Every Labor Day weekend is the Festival of Nations in Tower Grove Park. The event is quite overwhelming, with thousands of people converging on the park. While a lot of people believe that St. Louis is not a diverse city, this festival proves them wrong, as there are booths from about 50 different countries.

Food alley
Food alley

 

The festival has three parts: food, trinket shopping, and cultural performances. The first part is food. In the middle of the park, there is a long alleyway of tents stretching about 400 yards. Each tent has a country or region at the top and serves food for festival prices. Some of the more unusual foods are Burmese, Nepalese, Peruvian and Nigerian, but you can also find more common food such as Italian, Bosnian, and Chinese.
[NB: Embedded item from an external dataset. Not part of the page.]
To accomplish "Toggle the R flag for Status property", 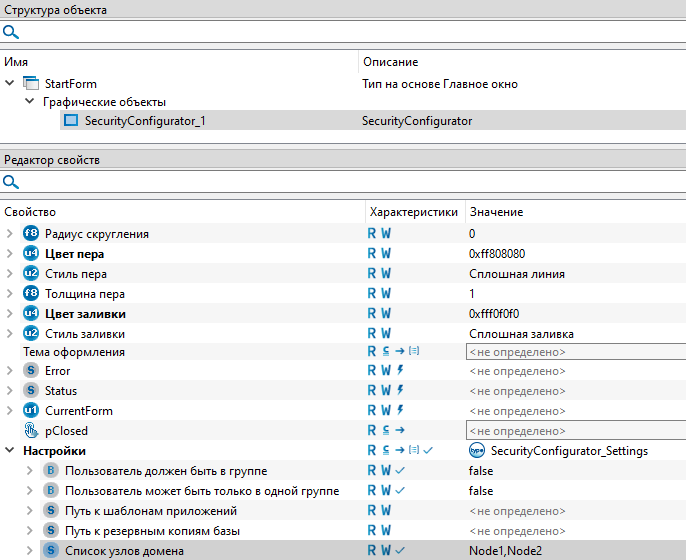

The trinket shops are structured very much the same way as the food. Each booth is very similar to a touristy gift shop in the country represented. Cultural performances were also scattered throughout the day. The only one I saw was Irish dancing.

Typical trinket booth
Typical trinket booth

The festival is certainly a large melting pot of cultures, but I think that there is almost too much going on the experience anything in depth. I mean, can you really boil down an entire country’s culture into one trinket booth? Then again where else can you eat Turkish baklava, Japanese noodles, while shopping for West African walking sticks, while watching Cuban dancing?